Nevada asks to intervene in Texas lawsuit over Yucca Mountain
April 13, 2017 - 9:18 am

The Yucca Mucker, which bore the tunnel through Yucca Mountain for a nuclear waste repository. (U.S. Department of Energy)

Nevada Attorney General Adam Laxalt (Chase Stevens/Las Vegas Review-Journal)

A look inside the south portal entrance to Yucca Mountain during a tour by federal lawmakers, congressional staff members, media and Department of Energy employees April 9, 2015. Arnold M. Knightly/Pahrump Valley Times

Members of a congressional tour of the Yucca Mountain exploratory tunnel enter the south portal Thursday, April 9, 2015. (Sam Morris/Las Vegas Review-Journal) Follow Sam Morris on Twitter @sammorrisRJ

The endurance to the south portal is seen during a congressional tour of the Yucca Mountain exploratory tunnel Thursday, April 9, 2015. (Sam Morris/Las Vegas Review-Journal) Follow Sam Morris on Twitter @sammorrisRJ

This is a view of the south portal during a congressional tour of the Yucca Mountain exploratory tunnel Thursday, April 9, 2015. (Sam Morris/Las Vegas Review-Journal) Follow Sam Morris on Twitter @sammorrisRJ

Congressmen, staff, journalists and Department of Energy employees gather during a congressional tour of the Yucca Mountain exploratory tunnel Thursday, April 9, 2015. (Sam Morris/Las Vegas Review-Journal) Follow Sam Morris on Twitter @sammorrisRJ
Nevada sought to intervene late Wednesday in a Texas lawsuit that seeks to force the federal government to restart the dormant Yucca Mountain nuclear waste storage project.

## Recorded data
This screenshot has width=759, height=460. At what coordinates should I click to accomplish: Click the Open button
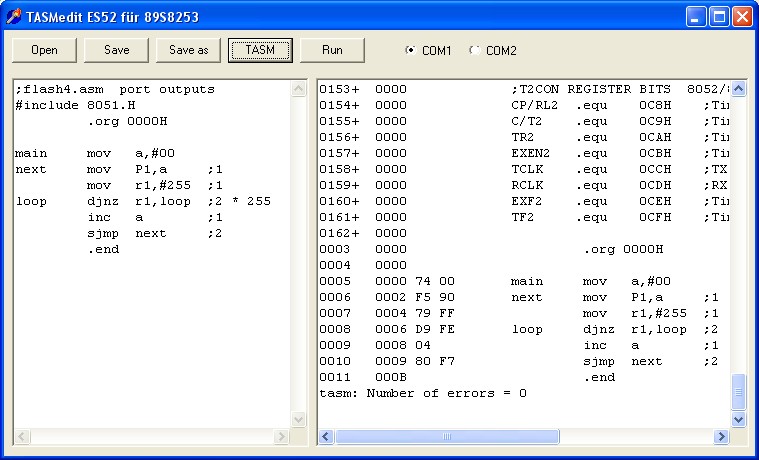[44, 50]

## Exercise A
In the Yucca Mountain article, from "Nevada asks to" to "Stevens/Las Vegas Review-Journal)", swap "Department of Energy" for "DOE" and give the resulting passage.
## Exercise B
Name every person credited with a picture in the captions of the Yucca Mountain article.
## Exercise C
Please answer these questions from the Yucca Mountain article:
(i) What date and time does the article carry?
(ii) What machine bore the tunnel through Yucca Mountain?
(iii) Who is named as Nevada Attorney General?
The data above comes from a separate source.

## Complete answer A
Nevada asks to intervene in Texas lawsuit over Yucca Mountain
April 13, 2017 - 9:18 am

The Yucca Mucker, which bore the tunnel through Yucca Mountain for a nuclear waste repository. (U.S. DOE)

Nevada Attorney General Adam Laxalt (Chase Stevens/Las Vegas Review-Journal)

## Complete answer B
Chase Stevens
Arnold M. Knightly
Sam Morris

## Complete answer C
(i) April 13, 2017, 9:18 am
(ii) The Yucca Mucker
(iii) Adam Laxalt